Quand vient l’automne, les vignobles du Vaucluse flamboient aux couleurs de l’incendie. Le dernier acte de la saison du raisin qui, vendangé depuis déjà plusieurs semaines, passera son hiver au chaud à macérer en cuve jusqu’à vinification. La vigne est alors rendue au seul plaisir des yeux des marcheurs, déclinée dans une palette subtile tirant de l’or brillant au rouge sanguin. C’est autour du charmant village de Visan, dans le sud de l’Enclave des Papes, que j’ai choisi de faire ce pèlerinage annuel et sans difficulté à la gloire de l’automne. Court et accessible, un circuit sans autre ambition excessive qu’un agréable moment à passer dans la Nature.
Difficulté : facile | Distance : 9 km | Dénivelé : 265m | Durée : 3h
À peine le temps de penser avoir étourdiment quitté le Vaucluse qu’on y est déjà de retour. Juste une poignée de minutes pendant lesquelles se traverse, en un éclair, la drômoise vallée de l’Eygues – celle qui relie Orange à Nyons – et voici que surgit l’Enclave des Papes, cette bulle papale qui grignote la Drôme voisine au nord du département.
Un royaume de vignobles, protégé par le lointain Ventoux, au sud, et la barrière des Baronnies, à l’est. À une dizaine de kilomètres en-dessous de Valréas, sa « capitale », Visan marque l’entrée la plus méridionale de l’Enclave. Depuis la route qui vient de Tulette, il apparaît telle une cité flottant sur une houle de vignes.

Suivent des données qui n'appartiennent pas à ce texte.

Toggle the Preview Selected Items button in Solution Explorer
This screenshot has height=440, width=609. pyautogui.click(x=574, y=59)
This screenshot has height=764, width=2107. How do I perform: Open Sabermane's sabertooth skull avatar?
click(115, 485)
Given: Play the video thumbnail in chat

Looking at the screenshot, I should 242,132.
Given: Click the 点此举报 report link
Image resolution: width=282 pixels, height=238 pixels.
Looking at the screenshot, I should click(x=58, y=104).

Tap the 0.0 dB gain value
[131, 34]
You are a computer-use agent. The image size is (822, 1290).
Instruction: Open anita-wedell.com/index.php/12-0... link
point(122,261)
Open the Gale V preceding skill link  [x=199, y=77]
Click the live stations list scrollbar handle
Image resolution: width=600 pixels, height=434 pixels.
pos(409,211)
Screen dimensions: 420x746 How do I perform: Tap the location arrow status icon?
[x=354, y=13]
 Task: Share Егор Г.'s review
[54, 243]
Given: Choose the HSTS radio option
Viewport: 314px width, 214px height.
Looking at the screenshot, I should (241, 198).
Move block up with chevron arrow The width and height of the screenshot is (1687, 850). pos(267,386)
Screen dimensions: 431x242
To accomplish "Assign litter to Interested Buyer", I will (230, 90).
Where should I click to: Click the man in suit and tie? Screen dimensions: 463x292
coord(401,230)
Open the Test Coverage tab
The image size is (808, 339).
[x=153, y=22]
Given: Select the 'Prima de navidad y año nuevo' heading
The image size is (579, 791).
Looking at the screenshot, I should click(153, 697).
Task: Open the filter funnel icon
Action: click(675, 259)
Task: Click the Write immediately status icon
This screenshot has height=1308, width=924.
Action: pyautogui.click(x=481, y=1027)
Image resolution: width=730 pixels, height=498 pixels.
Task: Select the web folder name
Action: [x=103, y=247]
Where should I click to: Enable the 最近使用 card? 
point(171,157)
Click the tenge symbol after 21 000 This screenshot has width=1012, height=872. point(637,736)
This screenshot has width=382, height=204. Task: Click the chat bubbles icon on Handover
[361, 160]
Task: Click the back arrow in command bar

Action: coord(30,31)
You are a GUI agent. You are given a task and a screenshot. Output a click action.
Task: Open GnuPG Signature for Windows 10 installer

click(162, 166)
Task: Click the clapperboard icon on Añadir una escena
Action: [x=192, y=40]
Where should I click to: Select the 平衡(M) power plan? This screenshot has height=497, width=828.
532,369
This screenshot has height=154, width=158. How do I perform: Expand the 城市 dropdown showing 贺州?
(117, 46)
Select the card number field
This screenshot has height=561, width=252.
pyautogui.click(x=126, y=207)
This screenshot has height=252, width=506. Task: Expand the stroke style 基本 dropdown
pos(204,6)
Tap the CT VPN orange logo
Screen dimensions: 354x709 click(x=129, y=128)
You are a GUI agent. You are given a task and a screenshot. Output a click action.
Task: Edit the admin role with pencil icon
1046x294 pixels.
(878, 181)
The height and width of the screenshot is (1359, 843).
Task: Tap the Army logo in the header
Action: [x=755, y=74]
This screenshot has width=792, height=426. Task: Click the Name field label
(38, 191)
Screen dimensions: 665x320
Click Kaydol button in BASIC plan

Cette mer de raisins peu profonde, qui châtoie ce jour-là aux couleurs enflammées de l’automne, évoque le souvenir d’une Méditerranée qui, 24 millions d’années plus tôt, venait ici à la rencontre de rivières jeunes et fougueuses descendant des Alpes balbutiantes. Sables et argiles, charriés par les courants, modèlent alors ce relief dans lequel le Visan – aujourd’hui AOC Côtes-du-Rhône Villages – puisera toute sa saveur.
Il faut garder à l’esprit la puissance et la patience des forces alors en jeu pour servir, tel quel et riche de potentiel, ce territoire aux hommes qui vont décider, les premiers, de s’y ancrer. Visan va naître avant Jésus sous le nom latin d’Avisanum. Ce sont les soldats romains de la IIème Légion, basée à Orange, qui le baptisent ainsi en s’y fixant en colonie aux dépens des tribus d’Arvernes et d’Allobroges contraintes de plier le genou devant César.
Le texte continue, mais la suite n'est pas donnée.